Other aspects of systems approaches were discussed including: audit and verification; the responsibilities of trading countries; and the nature of an export protocol. The preparation of an SA was described in detail including activities to: determine the hazards and the objectives for measures within a defined system; identify independent procedures that can be monitored and controlled; establish criteria or limits for the acceptance/failure of each independent procedure; implement the system with monitoring as required for the desired level of confidence; take corrective action when monitoring results indicate that criteria are not met; review or test to validate system efficacy and confidence; and maintain adequate records and documentation.

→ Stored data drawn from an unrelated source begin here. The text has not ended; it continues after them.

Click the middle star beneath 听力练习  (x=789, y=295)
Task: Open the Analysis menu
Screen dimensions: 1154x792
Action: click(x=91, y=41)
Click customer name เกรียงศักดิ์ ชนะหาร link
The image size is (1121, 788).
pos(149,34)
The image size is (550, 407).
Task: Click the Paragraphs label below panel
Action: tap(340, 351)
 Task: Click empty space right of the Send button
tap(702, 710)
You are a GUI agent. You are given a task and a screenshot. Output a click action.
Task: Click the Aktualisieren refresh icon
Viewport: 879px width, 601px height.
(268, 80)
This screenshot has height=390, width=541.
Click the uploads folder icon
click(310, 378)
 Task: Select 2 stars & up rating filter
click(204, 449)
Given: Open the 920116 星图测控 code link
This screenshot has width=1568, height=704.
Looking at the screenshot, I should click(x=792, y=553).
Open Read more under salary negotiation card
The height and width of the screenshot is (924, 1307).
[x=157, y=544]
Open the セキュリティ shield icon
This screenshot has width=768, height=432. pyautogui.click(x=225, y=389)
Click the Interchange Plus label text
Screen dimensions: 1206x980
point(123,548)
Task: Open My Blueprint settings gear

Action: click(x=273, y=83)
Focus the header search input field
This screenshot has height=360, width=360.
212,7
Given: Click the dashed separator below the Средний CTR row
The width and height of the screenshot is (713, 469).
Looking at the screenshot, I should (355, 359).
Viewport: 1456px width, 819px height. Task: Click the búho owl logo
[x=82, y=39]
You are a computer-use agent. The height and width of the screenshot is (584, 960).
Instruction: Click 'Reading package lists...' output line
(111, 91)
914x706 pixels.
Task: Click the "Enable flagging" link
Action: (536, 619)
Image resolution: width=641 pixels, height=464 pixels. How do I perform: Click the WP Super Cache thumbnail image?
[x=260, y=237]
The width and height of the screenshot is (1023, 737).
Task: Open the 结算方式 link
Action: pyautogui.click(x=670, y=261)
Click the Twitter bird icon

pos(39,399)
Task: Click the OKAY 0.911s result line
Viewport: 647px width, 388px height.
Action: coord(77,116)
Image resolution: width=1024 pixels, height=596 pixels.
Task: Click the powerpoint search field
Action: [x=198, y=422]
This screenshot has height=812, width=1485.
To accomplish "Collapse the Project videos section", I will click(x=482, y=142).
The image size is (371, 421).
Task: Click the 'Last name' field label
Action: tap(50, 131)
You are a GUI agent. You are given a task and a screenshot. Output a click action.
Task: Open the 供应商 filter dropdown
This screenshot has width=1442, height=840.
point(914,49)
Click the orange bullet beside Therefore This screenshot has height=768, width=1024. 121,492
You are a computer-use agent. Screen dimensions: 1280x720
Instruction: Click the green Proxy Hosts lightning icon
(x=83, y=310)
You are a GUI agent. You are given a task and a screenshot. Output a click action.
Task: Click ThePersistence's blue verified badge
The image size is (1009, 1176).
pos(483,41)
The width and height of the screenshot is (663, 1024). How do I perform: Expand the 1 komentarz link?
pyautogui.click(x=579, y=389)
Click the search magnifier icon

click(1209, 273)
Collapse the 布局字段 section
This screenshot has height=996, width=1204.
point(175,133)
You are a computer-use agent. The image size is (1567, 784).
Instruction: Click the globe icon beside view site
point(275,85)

Much of the workshop was devoted to a simulation exercises on the development and negotiation of a systems approach. The participants were divided up into 6 teams of 4‐5 persons. Each team was given a task which included the development of phytosanitary import requirements and a systems approach for commodity exports. The teams were to create a systems approach proposal for two tomato commodities for its pseudo‐country to export to another pseudo‐country. The teams were then to arrange phytosanitary import requirements for the import of two different tomato commodities from a different pseudo‐country. Imaginary pests (pseudonisms – 28 of them) and pseudo‐countries were created for the exercise.
The exercise took place in seven stages. These were:
1. ‐ the building a Systems Approach proposal and development of a quarantine pest list
2. ‐ each team acted as an exporting country to create a Systems Approach proposal which was then presented to the designated importing country. Then each team acted as an importing country and examined the systems approach proposal presented for the proposed imports to their country.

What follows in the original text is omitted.